WRITTEN PROBLEM A
Can you give the rows from the start through the line containing "(x=356, y=334)" again, with "Switch" swapped for "Change" and everything else unchanged?
----
It came across as a bit rude I thought also. But no biggie eh.I was trying to reconcile an inconsistency. I'm sorry if you perceive it as rude, I perceived it as matter-of-fact. You made a statement about the objective nature of the movie, which is not supported by the objective movie. I sought to underline the nuance. You insisted DeCaprio must know what he's talking about. I replied his opinion of what the team allegedly might have been intending, has no relevance on the actual content of the movie. Now there is no inconsistency anymore. It is resolved.
I stated what the movie contains, what anybody not involved in the process of making it (any of us) can objectively see in the movie. Meanwhile, you are talking about the intent of those involved in the movie. Thanks for recognizing it; that is exactly the point, the sole point of contention I sought to press. That is, the intent of the team, their mindspaces and opinions, do not constitute "the whole point" of the movie. Quite to the contrary, in my opinion, it has at most a minor effect in the audience's reception of the final product.
The proof resides in all of the different interpretations - if the intent of the crew defined the reception of the movie, you wouldn't have such a wide range of responses, especially inside a small and relatively ideologically-coherent group such as ours.
Well yes, that's exactly what I was saying, the movie's explicit content is a comet, and as such the movie is not explicitly about any ideological agenda. But then you notice that the film is being touted as a "reasons to trust the science" and then you realize that you've heard that elsewhere and as such, the implicit content becomes visible.And I'm saying it's absolutely fine to think the movie was bad, but to say "the entire point of the movie" is about climate change doesn't make sense, when that is literally impossible to know without considering context external to the movie. You mention movies that were warped in their direction by the cast's ideology. You could feel it even by looking at a few clips, I mean, I don't think I've seen over a minute of batwoman footage and I get what you mean.
But Don't Look Up? There's a huge comet coming, and that can obviously be a metaphor for a global black swan, but the movie doesn't hint beyond the metaphor. That's left to the watcher.
----
WRITTEN PROBLEM B
Could you extend the discussion of the movie Don't Look Up, picking up after its last sentence?
----
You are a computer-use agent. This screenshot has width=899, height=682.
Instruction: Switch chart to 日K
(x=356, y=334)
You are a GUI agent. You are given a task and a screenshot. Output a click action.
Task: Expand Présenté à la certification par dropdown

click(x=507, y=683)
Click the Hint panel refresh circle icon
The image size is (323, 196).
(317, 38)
----
FINAL ANSWER A
You are a computer-use agent. This screenshot has width=899, height=682.
Instruction: Change chart to 日K
(x=356, y=334)

FINAL ANSWER B
If you were to look at hints that the movie suggests by its own content, the unforeseen black swan might seem to be the corruption of TPTB and their dysfunctional responses towards reality, as illustrated by the depraved character of the Chief-of-Staff over and over, illustrated by everybody in power, really. The content of the movie was straightforward if not crude, in the spirit of This Is The End (2013, also with Jonah Hill), so it didn't feel like there was a heavy message, an ideological burden. There wasn't even room for one, really. It was all about comet facing humanity and the failure of the response.
If you want to say that the crew carried an intent, hoped for a specific message, of course, I'll acknowledge what you/they're saying. All I'm saying is the content of the movie doesn't suggest it. The comet reveals the critical dysfunction of TPTB, and the movie hints that corruption of character is the ultimate cause of that dysfunction. If you want to look beyond that, you are free to make your own associations, they are as valid as the external opinions of the crew, in that they do not alter the content of the movie, only interpret it.
Also, even not knowing the intentions of the crew before watching the movie, I'd think anybody slightly aware of the zeitgeist could assume the crew might have intended a straight metaphor for climate change, but because a large majority of people have been gaslit into anthropocentric climate alarmism, and even more of them in Hollywood. Sure. That'd be a possible meaning.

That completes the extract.